(Exercise data begins)

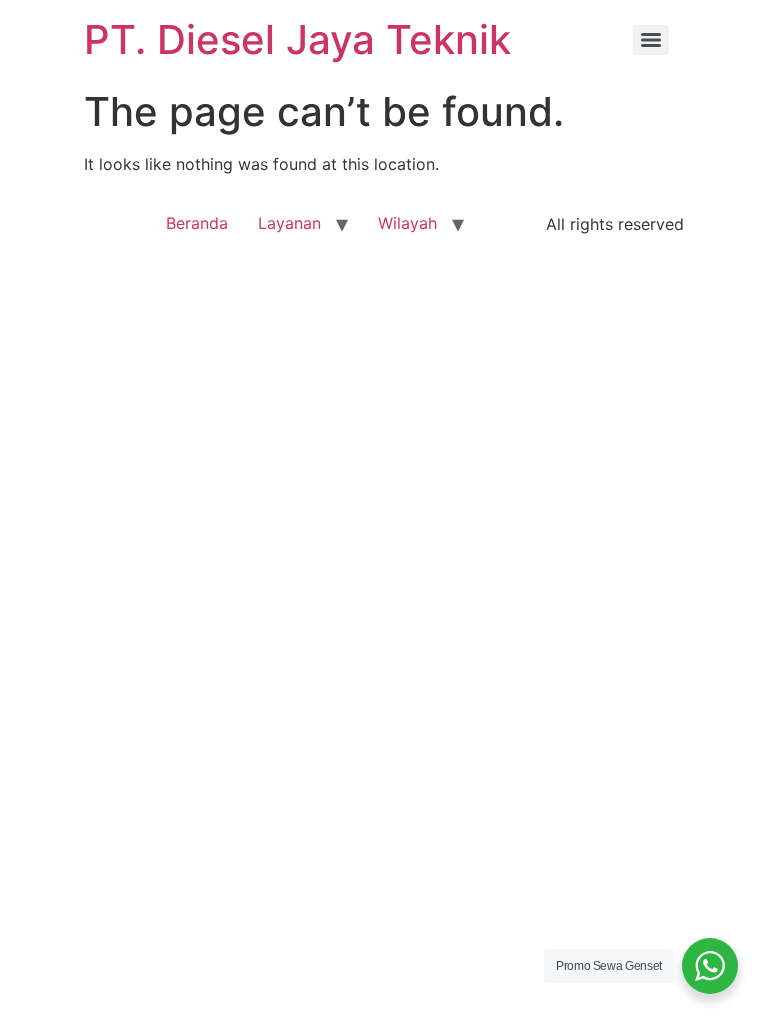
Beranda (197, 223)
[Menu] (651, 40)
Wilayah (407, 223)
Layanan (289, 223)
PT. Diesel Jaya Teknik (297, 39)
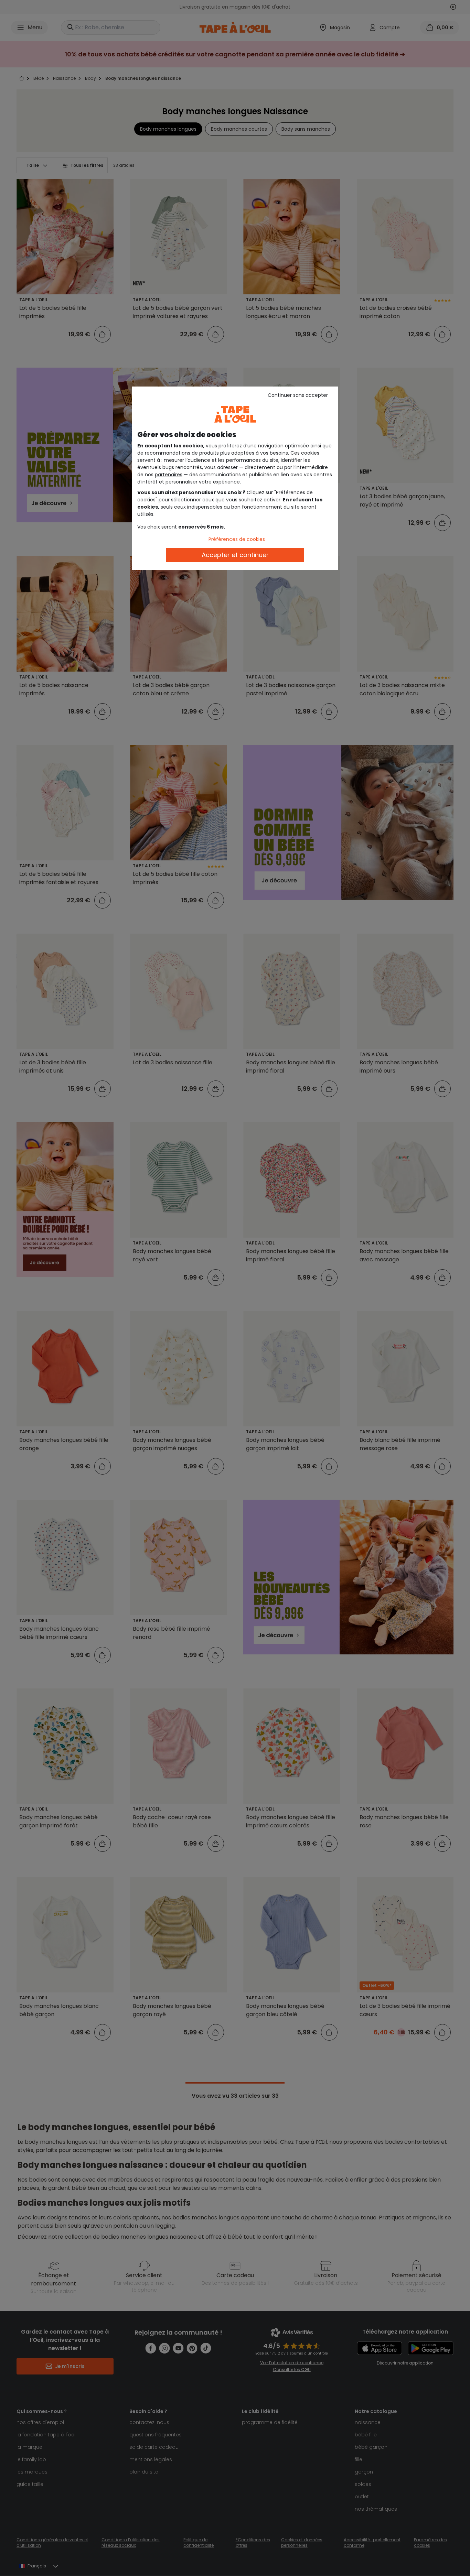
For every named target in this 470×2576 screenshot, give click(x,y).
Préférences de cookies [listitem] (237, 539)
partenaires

(Exercise data ends)

* _Your objective_
Take every line of the material and copy it exactly, leaving out the pictures.

* _Response area_
Beranda (197, 223)
[Menu] (651, 40)
Wilayah (407, 223)
Layanan (289, 223)
PT. Diesel Jaya Teknik (297, 39)
For every named target in this 470×2576 screenshot, give click(x,y).
Préférences de cookies [listitem] (237, 539)
partenaires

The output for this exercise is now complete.